== Segment start ==
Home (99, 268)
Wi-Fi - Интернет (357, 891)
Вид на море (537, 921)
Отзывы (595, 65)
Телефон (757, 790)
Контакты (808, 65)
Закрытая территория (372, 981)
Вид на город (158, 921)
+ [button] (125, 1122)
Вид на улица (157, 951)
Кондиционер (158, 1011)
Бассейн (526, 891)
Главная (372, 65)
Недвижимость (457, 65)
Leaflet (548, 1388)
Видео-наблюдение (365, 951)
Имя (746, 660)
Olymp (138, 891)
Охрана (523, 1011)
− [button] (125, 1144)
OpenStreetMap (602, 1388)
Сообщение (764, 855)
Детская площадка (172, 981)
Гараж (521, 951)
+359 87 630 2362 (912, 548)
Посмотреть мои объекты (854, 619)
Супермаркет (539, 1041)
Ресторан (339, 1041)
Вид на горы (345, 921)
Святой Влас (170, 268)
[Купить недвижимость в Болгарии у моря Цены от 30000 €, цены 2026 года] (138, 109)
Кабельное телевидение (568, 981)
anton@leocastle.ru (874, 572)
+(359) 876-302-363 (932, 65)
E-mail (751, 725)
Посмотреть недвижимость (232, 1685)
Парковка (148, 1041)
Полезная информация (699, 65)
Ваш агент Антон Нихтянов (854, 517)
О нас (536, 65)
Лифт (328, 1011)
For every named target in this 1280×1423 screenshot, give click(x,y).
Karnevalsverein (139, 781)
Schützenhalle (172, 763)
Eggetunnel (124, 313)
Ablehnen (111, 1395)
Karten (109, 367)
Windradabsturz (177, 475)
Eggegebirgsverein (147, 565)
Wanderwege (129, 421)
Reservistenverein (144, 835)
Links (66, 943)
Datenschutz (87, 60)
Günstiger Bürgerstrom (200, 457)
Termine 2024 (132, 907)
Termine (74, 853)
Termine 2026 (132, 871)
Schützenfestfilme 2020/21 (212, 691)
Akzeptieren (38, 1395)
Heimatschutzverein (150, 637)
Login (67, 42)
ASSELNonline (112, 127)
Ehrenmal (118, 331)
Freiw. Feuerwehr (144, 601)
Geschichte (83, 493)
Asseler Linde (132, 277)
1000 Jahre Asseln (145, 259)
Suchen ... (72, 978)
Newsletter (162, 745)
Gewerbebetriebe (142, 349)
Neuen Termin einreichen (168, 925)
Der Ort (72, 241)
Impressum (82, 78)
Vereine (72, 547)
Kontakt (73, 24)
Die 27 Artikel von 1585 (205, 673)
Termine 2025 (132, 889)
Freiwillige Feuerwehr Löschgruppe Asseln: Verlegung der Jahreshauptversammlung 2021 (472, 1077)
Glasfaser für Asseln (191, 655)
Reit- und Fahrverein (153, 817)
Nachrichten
== Segment end ==
## TASK BRIEF
Could you output every entry above exactly as it stands?

## RESPONSE TO THIS EXERCISE
Home (99, 268)
Wi-Fi - Интернет (357, 891)
Вид на море (537, 921)
Отзывы (595, 65)
Телефон (757, 790)
Контакты (808, 65)
Закрытая территория (372, 981)
Вид на город (158, 921)
+ [button] (125, 1122)
Вид на улица (157, 951)
Кондиционер (158, 1011)
Бассейн (526, 891)
Главная (372, 65)
Недвижимость (457, 65)
Leaflet (548, 1388)
Видео-наблюдение (365, 951)
Имя (746, 660)
Olymp (138, 891)
Охрана (523, 1011)
− [button] (125, 1144)
OpenStreetMap (602, 1388)
Сообщение (764, 855)
Детская площадка (172, 981)
Гараж (521, 951)
+359 87 630 2362 (912, 548)
Посмотреть мои объекты (854, 619)
Супермаркет (539, 1041)
Ресторан (339, 1041)
Вид на горы (345, 921)
Святой Влас (170, 268)
[Купить недвижимость в Болгарии у моря Цены от 30000 €, цены 2026 года] (138, 109)
Кабельное телевидение (568, 981)
anton@leocastle.ru (874, 572)
+(359) 876-302-363 (932, 65)
E-mail (751, 725)
Посмотреть недвижимость (232, 1685)
Парковка (148, 1041)
Полезная информация (699, 65)
Ваш агент Антон Нихтянов (854, 517)
О нас (536, 65)
Лифт (328, 1011)
For every named target in this 1280×1423 screenshot, give click(x,y).
Karnevalsverein (139, 781)
Schützenhalle (172, 763)
Eggetunnel (124, 313)
Ablehnen (111, 1395)
Karten (109, 367)
Windradabsturz (177, 475)
Eggegebirgsverein (147, 565)
Wanderwege (129, 421)
Reservistenverein (144, 835)
Links (66, 943)
Datenschutz (87, 60)
Günstiger Bürgerstrom (200, 457)
Termine 2024 (132, 907)
Termine (74, 853)
Termine 2026 (132, 871)
Schützenfestfilme 2020/21 (212, 691)
Akzeptieren (38, 1395)
Heimatschutzverein (150, 637)
Login (67, 42)
ASSELNonline (112, 127)
Ehrenmal (118, 331)
Freiw. Feuerwehr (144, 601)
Geschichte (83, 493)
Asseler Linde (132, 277)
1000 Jahre Asseln (145, 259)
Suchen ... (72, 978)
Newsletter (162, 745)
Gewerbebetriebe (142, 349)
Neuen Termin einreichen (168, 925)
Der Ort (72, 241)
Impressum (82, 78)
Vereine (72, 547)
Kontakt (73, 24)
Die 27 Artikel von 1585 (205, 673)
Termine 2025 (132, 889)
Freiwillige Feuerwehr Löschgruppe Asseln: Verlegung der Jahreshauptversammlung 2021 (472, 1077)
Glasfaser für Asseln (191, 655)
Reit- und Fahrverein (153, 817)
Nachrichten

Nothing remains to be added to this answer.